Após o Governador do Estado do Rio de Janeiro, Wilson Witzel anunciar o fim do consórcio com a empresa Odebecht que administrava o Maracanã, Flamengo e Fluminense mostraram interesse em gerir o estádio. Porém, o Vasco agora quer entrar ao grupo de times que gestores mas com uma proposta.

O Gigante da Colina propõe que os clubes se unem e façam um consórcio. E junto com o Estado, os mesmos poderão arcam com as despesas do Maraca. A ideia traz a questão de elegerem um Conselho Administrativo com 11 representantes um pelo estado e o resto, os quatro times grandes do Rio terão direito a dois representantes cada. A proposta ainda aborda a questão da presidência, que nos planos, querem seguir uma presidência rotativa de um ano.

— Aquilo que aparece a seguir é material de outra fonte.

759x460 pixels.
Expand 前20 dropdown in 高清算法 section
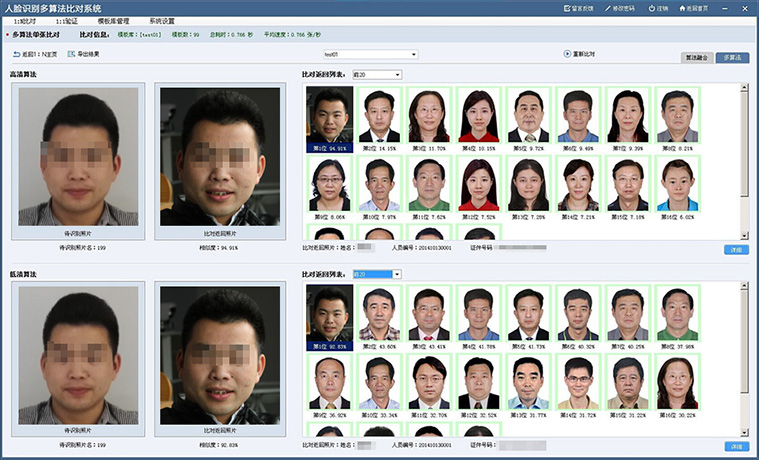tap(397, 74)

Os jogos seriam administrados pelos clubes e os lucros seria de acordo com a participação dos times nos eventos, mas tendo como principal objetivo diminuir os custos impostos pela Odebrecht. E a outra parte dos lucros iria para alguns investimentos retratados no contrato.

Com a ideia sendo entregue para análise, o presidente do Vasco, Alexandre Campelo falou um pouco sobre a atual situação do consórcio do Maracanã. O mesmo destacou a competência dos clubes na questão de administrar partidas e como essa ideia pode dar certo e resultar melhora para todos os lados envolvidos.

"Nós entendemos que os clubes não precisam de intermediários. Os clubes sabem operar os jogos, conhecem a operação de jogo, e eu não vejo a necessidade d éter um intermediário. Alguém está ali simplesmente tirando uma fatia do bolo, bolo esse que deveria ser repartido somente entre os clubes e pela federação", afirmou.

O presidente falou não estar de todas as despesas do estádio. Mas disse como o papel do estado será importante na questão de divisão de custos, pois declarou que os clubes não poderão embarcar nesse projeto arcando com todas as despesas.

"Acho que o Governo deve, sim, de alguma forma participar dessa gestão, não arcando com todo o ônus, mas de alguma maneira contribuindo para que o Maracanã, que é um bem do povo, sirva ao povo, sirva aos grandes espetáculos e ao futebol", declarou Campello.